I've had the opportunity to do a good amount of reading this summer. In June, swollen feet meant I had a good excuse to sit in bed with my feet up. And, with a kindle I borrowed from my mom, I've started reading while feeding Julie. I must say, I have always resisted e-readers, but the kindle is significantly easier to handle than a traditional book while breast feeding.
Right before Julie's birth, I finally started The Hunger Games. I devoured the books and was quite close to finishing the trilogy as I went into labor. Of course, it took me several days to finish the last hundred pages. While it won't win any literary excellence prizes anytime soon, I still enjoyed the books. The story was captivating and felt fresh. I had studiously avoided anything related to The Hunger Games before I started reading (mostly out of disdain), so I was happily spoiler-free. In the end, I was quite satisfied.
Since the birth, I've read 2.5 books. Both of my completed books should have come with trigger warnings; they both involve adoption and losing children. I read the first book when Julie was just weeks old, and I sobbed through an entire chapter. The first completed book is Moloka'i, by Alan Brennert. This book starts in the late 1800's and follows the path of a young Hawaiian girl named Rachel. At the age of 7, Rachel was diagnosed with leprosy and exiled to the colony on Moloka'i. The story follows her long and eventful life and intertwines with the history of Hawai'i. I love Hawai'i, so this book was a really fun read. Rachel originally lived on Oahu, and I've been many of the places mentioned. My favorite part was coming to understand more about leprosy/Hansen's disease. I knew there were leper colonies but knew little about them prior to reading the novel. I'd say this one is a must-read.
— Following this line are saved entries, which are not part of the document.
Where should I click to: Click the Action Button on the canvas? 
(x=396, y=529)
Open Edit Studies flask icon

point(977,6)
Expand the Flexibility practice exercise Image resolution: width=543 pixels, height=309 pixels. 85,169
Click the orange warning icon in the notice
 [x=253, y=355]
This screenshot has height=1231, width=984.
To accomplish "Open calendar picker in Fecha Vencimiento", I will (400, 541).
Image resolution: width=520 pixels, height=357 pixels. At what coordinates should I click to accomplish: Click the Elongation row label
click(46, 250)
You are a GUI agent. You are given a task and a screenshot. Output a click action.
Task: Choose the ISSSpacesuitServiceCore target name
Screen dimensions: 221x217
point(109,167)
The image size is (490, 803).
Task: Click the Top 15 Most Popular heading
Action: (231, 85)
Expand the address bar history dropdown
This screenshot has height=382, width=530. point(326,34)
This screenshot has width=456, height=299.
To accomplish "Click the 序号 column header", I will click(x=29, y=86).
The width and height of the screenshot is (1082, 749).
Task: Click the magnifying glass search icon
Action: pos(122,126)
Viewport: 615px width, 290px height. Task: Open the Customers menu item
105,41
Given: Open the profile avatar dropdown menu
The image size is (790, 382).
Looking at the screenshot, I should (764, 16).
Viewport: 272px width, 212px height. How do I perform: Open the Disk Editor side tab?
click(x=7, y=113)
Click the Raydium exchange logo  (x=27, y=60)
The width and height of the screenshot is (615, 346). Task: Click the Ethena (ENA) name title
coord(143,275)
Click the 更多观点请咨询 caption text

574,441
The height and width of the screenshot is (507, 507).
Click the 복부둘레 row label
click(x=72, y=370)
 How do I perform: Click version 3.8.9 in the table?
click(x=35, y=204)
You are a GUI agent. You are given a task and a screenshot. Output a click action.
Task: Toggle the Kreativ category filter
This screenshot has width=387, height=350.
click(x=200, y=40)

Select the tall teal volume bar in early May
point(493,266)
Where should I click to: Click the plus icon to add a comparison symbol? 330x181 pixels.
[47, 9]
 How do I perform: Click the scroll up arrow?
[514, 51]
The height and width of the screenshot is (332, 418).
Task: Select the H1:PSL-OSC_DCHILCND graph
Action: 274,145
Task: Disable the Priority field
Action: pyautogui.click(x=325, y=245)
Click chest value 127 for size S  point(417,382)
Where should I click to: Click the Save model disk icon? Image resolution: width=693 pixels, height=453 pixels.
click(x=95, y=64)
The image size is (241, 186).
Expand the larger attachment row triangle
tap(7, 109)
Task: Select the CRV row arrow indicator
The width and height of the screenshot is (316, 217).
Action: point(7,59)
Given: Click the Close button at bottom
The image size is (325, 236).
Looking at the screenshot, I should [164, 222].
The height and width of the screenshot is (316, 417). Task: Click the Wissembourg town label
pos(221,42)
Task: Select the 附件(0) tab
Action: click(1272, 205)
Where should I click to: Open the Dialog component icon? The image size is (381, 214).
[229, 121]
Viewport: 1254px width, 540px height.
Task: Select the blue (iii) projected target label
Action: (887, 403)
The second book I finished was Orphan Train, by Christina Baker Kline. This one is a dual story where we read about a contemporary young woman in foster care while also hearing the first-person narrative of an old woman who was shipped west on an orphan train during her youth. I read many orphan train novels during middle school, so I suppose I have some background here. Even though I knew about orphan trains, I still found the story compelling. Both women struggle with rejection, poor family fits, and not truly knowing who they are. They find each other due to court-ordered community service for the young woman. I did enjoy the novel, but I would mark this one an "if interested" rather than a must read. If you like historical fiction, it's worth a look. The writing is simple, but that does help the reading go quickly.
Finally, I have started The Immortal Life of Henrietta Lacks, by Rebecca Skloot. As a biology teacher, I should have read this ages ago. This book is why my mom loaned me her kindle. I'm approximately 30% done (I love the progress bar on the kindle!) and definitely into the story. I'm not sure what I expected, but the narrative wasn't it. Still, I am enjoying learning the backstory of Henrietta's family, her ancestry, and the prevailing conditions from the time in which she lived. I'm outraged about the lack of informed consent for medical procedures, and I'm glad cases such as hers paved the way for patient consent laws. I'll try and report more when I've finished the book.
School starts soon, and I'm sure I'll have less time for reading. Still, I love this time of nursing, snuggling, and getting in some quality books. Happy reading!